Las conclusiones del estudio fueron presentadas por Juan Vicente Olmos durante el V Foro del Ibérico de Salamanca. La investigación confirma que el dulzor del jamón curado es uno de los sabores primarios que pueden percibirse en el producto y que su origen no está relacionado con la presencia de azúcares añadidos.
Según el estudio, el fenómeno se produce como consecuencia de las transformaciones naturales que experimentan las proteínas y las grasas durante la maduración. Por un lado, la degradación de las proteínas musculares libera aminoácidos como la glicina y la alanina, asociados a percepciones dulces. Por otro, la transformación de las grasas genera glicerina o glicerol, una molécula especialmente presente en jamones de alta calidad sometidos a largos periodos de curación.
Los investigadores destacan que la glicerina desempeña un papel relevante tanto en el sabor como en la textura del producto. Además de potenciar las notas dulces, su elevada viscosidad contribuye a la suavidad, la untuosidad y el brillo característicos de determinadas piezas de jamón curado.
El informe concluye que el dulzor no debe interpretarse como una nota aislada, sino como parte de una experiencia organoléptica más compleja, en la que intervienen factores como la grasa infiltrada, la jugosidad, la baja salinidad y la prolongada maduración.

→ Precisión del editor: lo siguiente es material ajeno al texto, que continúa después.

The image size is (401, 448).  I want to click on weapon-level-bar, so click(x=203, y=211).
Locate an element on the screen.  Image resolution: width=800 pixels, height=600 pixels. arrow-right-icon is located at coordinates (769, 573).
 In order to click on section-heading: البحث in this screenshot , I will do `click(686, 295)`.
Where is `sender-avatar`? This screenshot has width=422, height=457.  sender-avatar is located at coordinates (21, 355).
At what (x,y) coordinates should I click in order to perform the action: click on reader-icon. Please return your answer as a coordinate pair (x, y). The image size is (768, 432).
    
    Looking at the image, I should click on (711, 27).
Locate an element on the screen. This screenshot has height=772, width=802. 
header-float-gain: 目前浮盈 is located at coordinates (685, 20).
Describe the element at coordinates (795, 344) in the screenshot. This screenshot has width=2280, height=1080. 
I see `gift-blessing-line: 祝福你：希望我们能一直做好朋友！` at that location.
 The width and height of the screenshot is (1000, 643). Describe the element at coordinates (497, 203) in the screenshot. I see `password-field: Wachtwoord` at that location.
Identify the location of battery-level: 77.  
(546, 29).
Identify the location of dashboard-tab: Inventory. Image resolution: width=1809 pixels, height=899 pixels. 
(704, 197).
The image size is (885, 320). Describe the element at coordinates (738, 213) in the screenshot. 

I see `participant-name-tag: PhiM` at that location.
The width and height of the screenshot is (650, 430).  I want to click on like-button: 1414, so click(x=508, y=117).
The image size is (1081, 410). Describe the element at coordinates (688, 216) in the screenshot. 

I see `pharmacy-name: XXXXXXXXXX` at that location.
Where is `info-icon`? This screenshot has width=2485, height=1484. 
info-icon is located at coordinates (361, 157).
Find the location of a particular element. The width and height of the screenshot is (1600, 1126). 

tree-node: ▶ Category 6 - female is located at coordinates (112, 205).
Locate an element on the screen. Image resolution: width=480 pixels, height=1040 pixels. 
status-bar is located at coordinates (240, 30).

Para reforzar las conclusiones de la investigación, los asistentes a la ponencia participaron en una cata didáctica en la que degustaron muestras aisladas de glicina y glicerina. Esta experiencia permitió identificar de forma directa las sensaciones dulces asociadas a ambas moléculas y comprobar su contribución al perfil sensorial del jamón curado.
Según explicó Juan Vicente Olmos durante su intervención, “el dulzor del jamón no es una metáfora ni una simple consecuencia de la baja salinidad. Es una percepción con base bioquímica vinculada a moléculas generadas durante la maduración y la curación”.